OK so here's chapter 3! it will answer the big question you all are asking yourselves!
Their still not mine =(
Seven felt no different. I guess I thought it would feel emptier or colder or something, but it still mad me feel like I was safe and warm. His smell still lingered here even in his absence, it was like he had never left and was getting ready to fight some crime. There has to be some kind of feeling you get when someone you love dies! I mean I could sense when he was near and I could tell his emotions shouldn't I have felt when he died?
"I Don't believe it Tank, hes got to be alive. I would feel it if he wasn't," he'll probably think I'm crazy but I knew in my heart that he was still out there.
"Stephanie," I tried to cut in but he stopped me, "There are things that we don't want to happen but have to accept, things we don't want to know but have to learn, and people we can't live without but have to let go. He'd want you to let him go." I could tell by his face that he really believed that, but I couldn't bring myself to. Ranger deserved to be fought for, he earned that!
"If it were anyone else Tank, I might believe that. I cant with Ranger I just cant. He's different, I can't just believe that he slipped out of this world with a whisper, I need a bang to prove it. And damn I'm gonna find my bang!"

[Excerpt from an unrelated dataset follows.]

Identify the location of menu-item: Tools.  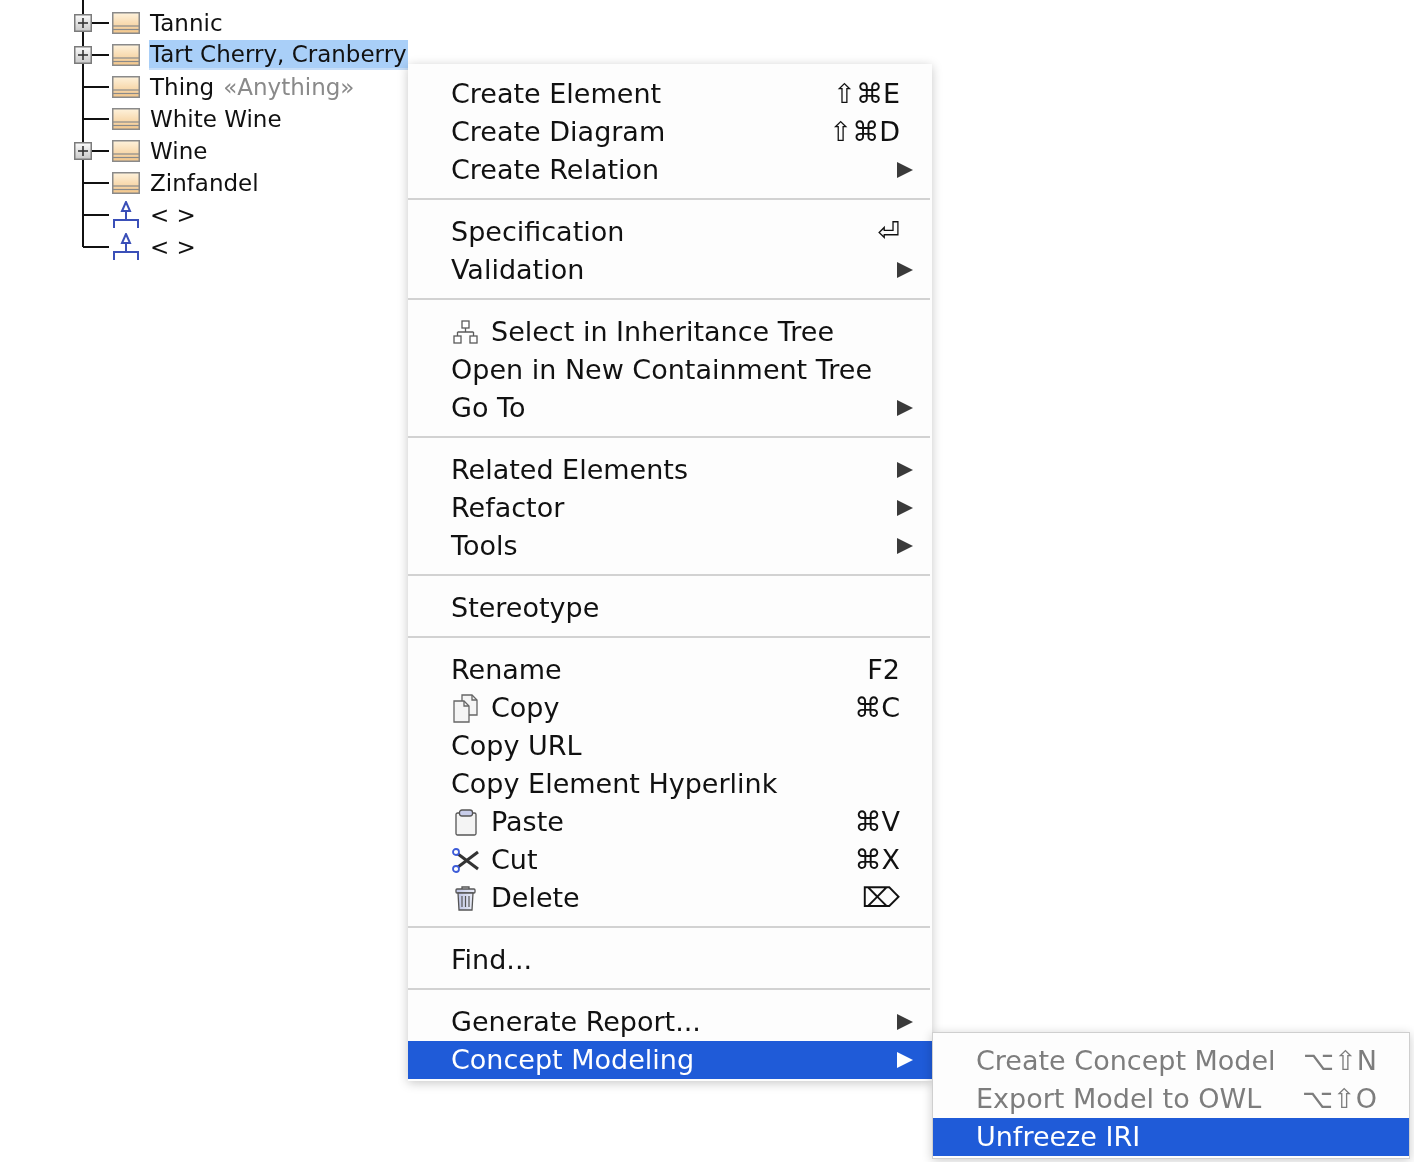
(670, 546). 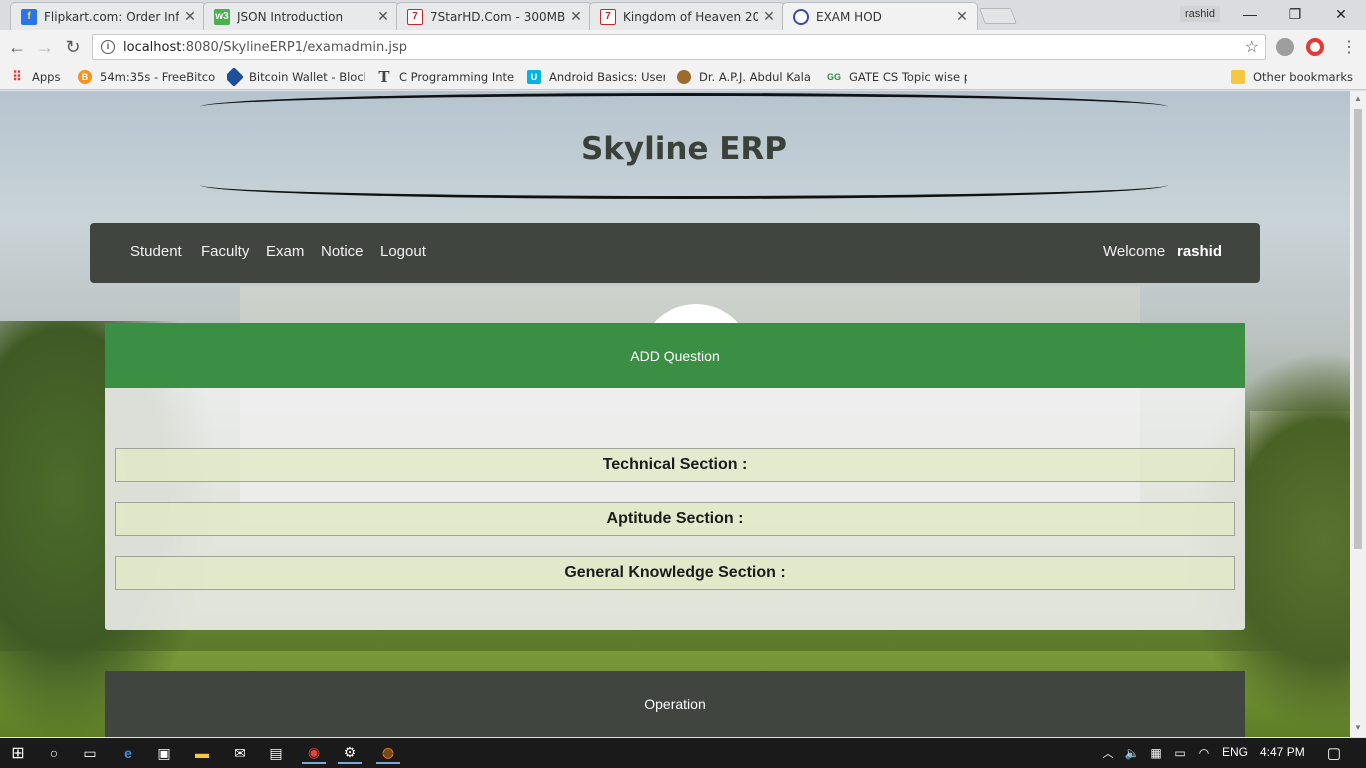 I want to click on page-scrollbar: ▲ ▼, so click(x=1358, y=414).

"OK, just tell me what you need, I help in any way I can," this was why I loved Tank he was loyal smart and even if he didn't agree with me, he would stand by me.
Unknown POV
The crash of my mens boots against the floor mixed with the screams of our enemies filled the air, making it seem much smaller then it is. Dead bodies were strune about the floor, ranging from days to week to even months, the men were slowly picked off like ants there corpses destined to lay there until fully decomposed back into the earth. Left for the men to see, to make it known that this was where they were going to meet there maker. I ran from man to man each one telling me the same thing, deceased, another casualty of a war that has no end, another family to call. The last I found was a large man, just from his looks now I could see he must have been a formidable opponent. When I knelt down to check his pulse I found myself praying to god that he would survive, that there would be at least one man to take home to his family. His pulse was faint we hadn't much time.
"I need a stretcher over hear ASAP!" My medic hurried him on and loaded the man in our trucks, only then did
I notice that the fighting was over, there were none left. My troop took no casualties but I knew this memory would stay with them long past there fighting years. I felt old.
"Babe," the sound was faint and rasping but It clearly came from the survivor, hope surged through me. He would be OK, he had to be.